LOS ANGELES -- The new series "Clubhouse" -- about a teenager who's a batboy for a major league team -- may use sports as a metaphor for life, but the producers know the action on the field still has to look authentic.
That was fairly easy to pull off in the pilot, in which Dodger Stadium served as the stand-in for the fictional New York Empires' ballpark.
But subsequent episodes have to rely on a home plate constructed on a turntable on a studio set, occasional trips to a small college field and computer generated graphics.
Executive producer Ken Topolsky slips a tape into the video machine in his office. It illustrates how at-bat footage, shot with a few actors against a green screen, can be digitally enhanced to place cheering -- or booing -- crowds in the stands.
Daniel Cerone, the show's head writer and another executive producer, concedes there were "a lot of sleepless nights" in the weeks before they saw how well such virtual reality worked.

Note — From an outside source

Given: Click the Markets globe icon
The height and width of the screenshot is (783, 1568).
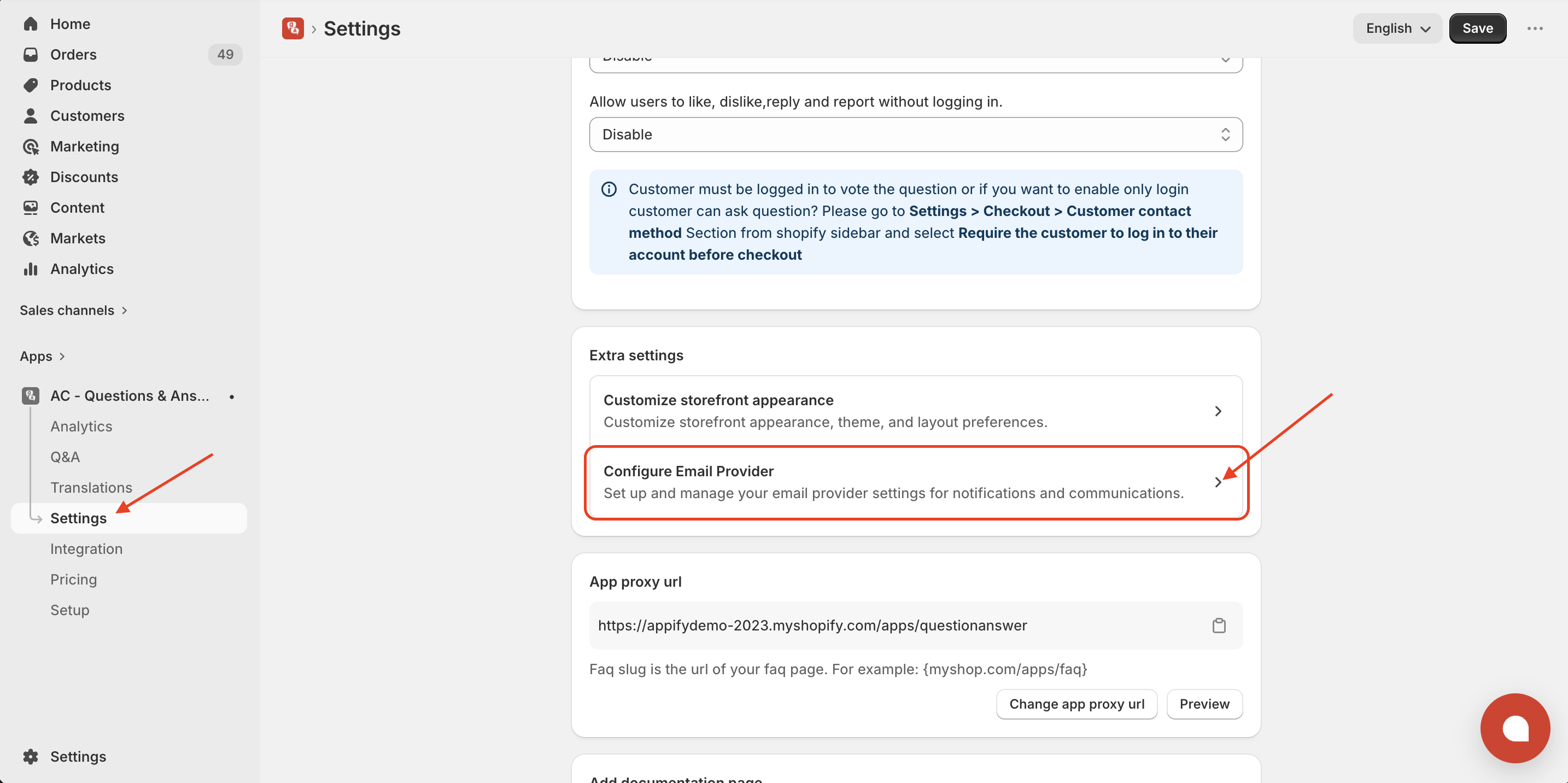Looking at the screenshot, I should pyautogui.click(x=31, y=239).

"The technology is just at the point where special effects are not being used so much to do the extraordinary but the ordinary," Cerone says. "I would argue that this series, even three years ago, couldn't have been done without actually going to a regular ballpark and filling it with thousands of extras," a financial and logistical improbability for a TV series.
"If an audience doesn't believe the baseball, they don't believe the world. And if they don't believe the world, they don't believe the characters. And if they don't believe the characters, they don't care," says Topolsky, whose previous credits include the coming-of-age series "The Wonder Years" and "Party of Five."

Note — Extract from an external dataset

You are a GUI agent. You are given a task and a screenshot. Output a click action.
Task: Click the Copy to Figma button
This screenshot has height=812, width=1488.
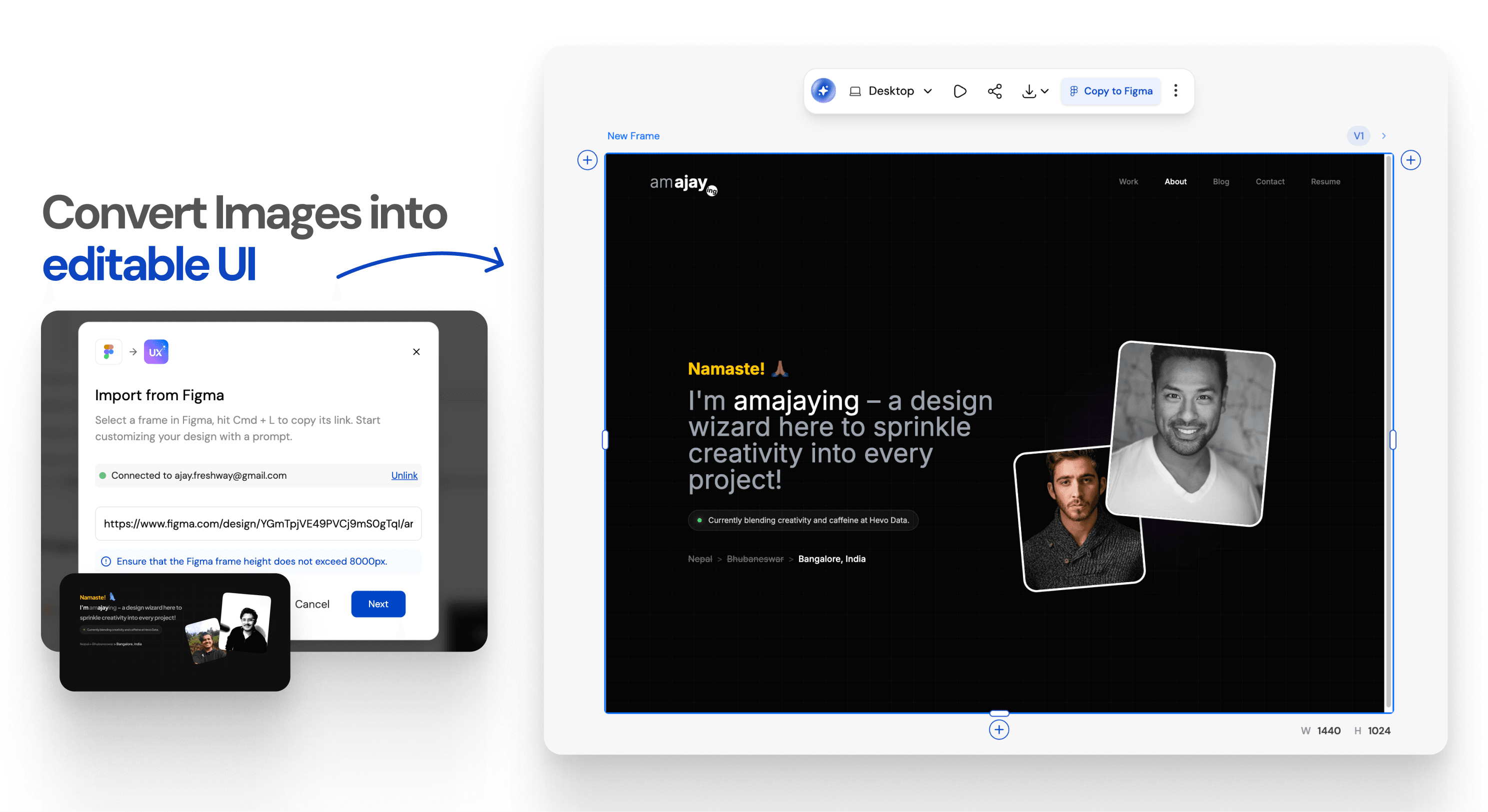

"Clubhouse," from Aaron Spelling's production company, premieres 7 p.m. Sunday on CBS, then moves to its regular Tuesday 8 p.m. timeslot on Sept. 28.
Dean Cain (Clark Kent in "Lois and Clark: The New Adventures Superman") plays Conrad Dean, the Empire's slick superstar. Christopher Lloyd, who won two Emmys for his role on "Taxi," is Lou Russo, the irascible equipment manager. Jeremy Sumpter, who played the title role in last year's feature film "Peter Pan," is the batboy, Pete Young. Mare Winningham is his mother, Lynne, who has raised Pete and his sister alone since their father left years ago.
Sumpter's face still retains its lost-boy sweetness, though he has grown a tad since he flew around with Wendy and Tinkerbell.
"He's just a kid who loves baseball, was introduced to it by his father," the 15-year-old actor says of his character. "And baseball is what keeps alive for Pete memories of his dad. Baseball is Pete's dad basically."
Despite such layering, the producers insist the show isn't an overly sentimental peak behind the scenes of the professional game, but neither is it a sensationalized expose.
"We are not 'Playmakers.' We don't want to be 'Playmakers,"' says Cerone, referring to the short-lived ESPN drama series about the seamier aspects of pro football. "But on the other hand we do want to show the baseball world as it exists," says Cerone.
In the pilot episode, steroid use is a major plot point. In another episode, there are cigars, porn magazines and beer in the clubhouse where the batboys are unsupervised.
"We are just presenting a reality. But the flip side is that in each episode we are a focusing on the boy's character and ... that there are consequences to actions," says Cerone.